ТВОЯ ЗАДАЧА: В отрывке о Рюрике Ивневе замени «Петербурге» на «Москве» и приведи отрезок от слов «Михаил Александрович Ковалев» до слов «время литературная жизнь.» включительно.

В 1910 году вместе с неким П. Эссом (быть может, это был сам Ковалев) Ивнев издал совершеннейшую ахинею под названием «У Пяти углов; Диалог; Взлет 1». А потом начнут выходить, если судить по названиям, не книги стихов, а какие-то пиротехнические пособия – «Пламя пышет» (1913), «Золото смерти» (1916), «Солнце во гробе» (1921) и, конечно, три «Самосожжения» (1913, 1915, 1916), с которых все – в литературе и в жизни – и начиналось у Рюрика Ивнева...
Михаил Александрович Ковалев родился в семье высокопоставленного царского чиновника. Отец его, офицер русской армии, юрист по образованию, некоторое время был губернатором, потом служил помощником прокурора Кавказского военно-окружного суда, ушел из жизни, когда мальчику едва исполнилось три года. Мать воспитывала Мишу и его старшего брата одна. Чтобы дать детям образование, она вынуждена была искать работу: удалось получить место начальницы женской гимназии в городе Карсе.
Революция 1905 года застала Михаила в Тифлисском военном корпусе. Окончив кадетское училище, он решает пойти по стопам отца-юриста и оказывается в Петербурге, в интимных салонах которого – на «Башне» Иванова, на собраниях у Мережковских… – текла в то время литературная жизнь.
В 1913 году Ковалев уже среди постоянных посетителей литературного кафе «Бродячая собака». Там часто бывали, например, Михаил Кузмин, а также «два Жоржика» – Георгий Адамович и Георгий Иванов, как всегда – под ручку... В 1915 году вместе с сыном Константина Бальмонта Николаем он посещает салон жены романиста Федора Сологуба Анастасии Чеботаревской. На всех этих собраниях атмосфера была просто-таки пресыщена разнонаправленной сексуальностью, поэты – известные и не очень – блистали художественными идеями. И Ковалев, постепенно превращавшийся в Ивнева, задумался придумать свою… Такой оригинальной поэтической метафорой на целых десять лет творчества, до начала 1920-х годов, станет для Ивнева идея «самосожжения».
…В мартовскую петербургскую оттепель через несколько дней после февральской революции Ивнев встретит Сергея Есенина с Николаем Клюевым и еще каким-то поэтом – «резвого, звучного, золотого и загадочного в своей простоте и своей затаенности». Эта есенинская солнечность почти совпадет с «самосожженческими» желаниями Ивнева, и он сразу же влюбится в поэта.
«…И тогда, и
Тогда, в 1921 году, Ивнев очень легко охарактеризовал путь Есенина, который поэт прошел на его глазах, – это путь из-под «крылышка» Гиппиус и Философова под ручку с Клюевым. В этой характеристике сквозили творческая и личная ревность одновременно.

ВЫДЕРЖКА ИЗ ДАННЫХ:
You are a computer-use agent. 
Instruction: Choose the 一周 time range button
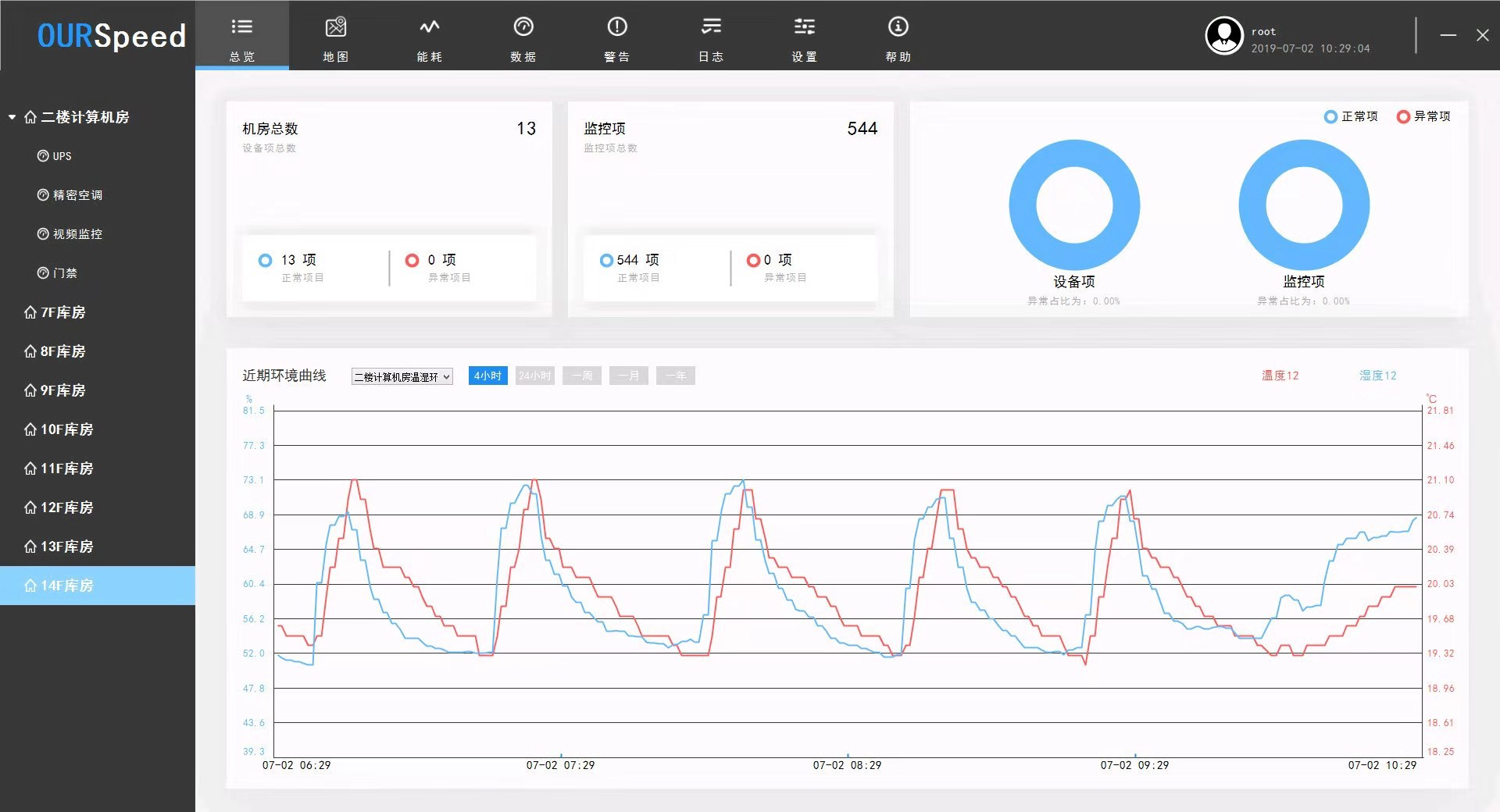[x=581, y=376]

ПРАВИЛЬНЫЙ ОТВЕТ:
Михаил Александрович Ковалев родился в семье высокопоставленного царского чиновника. Отец его, офицер русской армии, юрист по образованию, некоторое время был губернатором, потом служил помощником прокурора Кавказского военно-окружного суда, ушел из жизни, когда мальчику едва исполнилось три года. Мать воспитывала Мишу и его старшего брата одна. Чтобы дать детям образование, она вынуждена была искать работу: удалось получить место начальницы женской гимназии в городе Карсе.
Революция 1905 года застала Михаила в Тифлисском военном корпусе. Окончив кадетское училище, он решает пойти по стопам отца-юриста и оказывается в Москве, в интимных салонах которого – на «Башне» Иванова, на собраниях у Мережковских… – текла в то время литературная жизнь.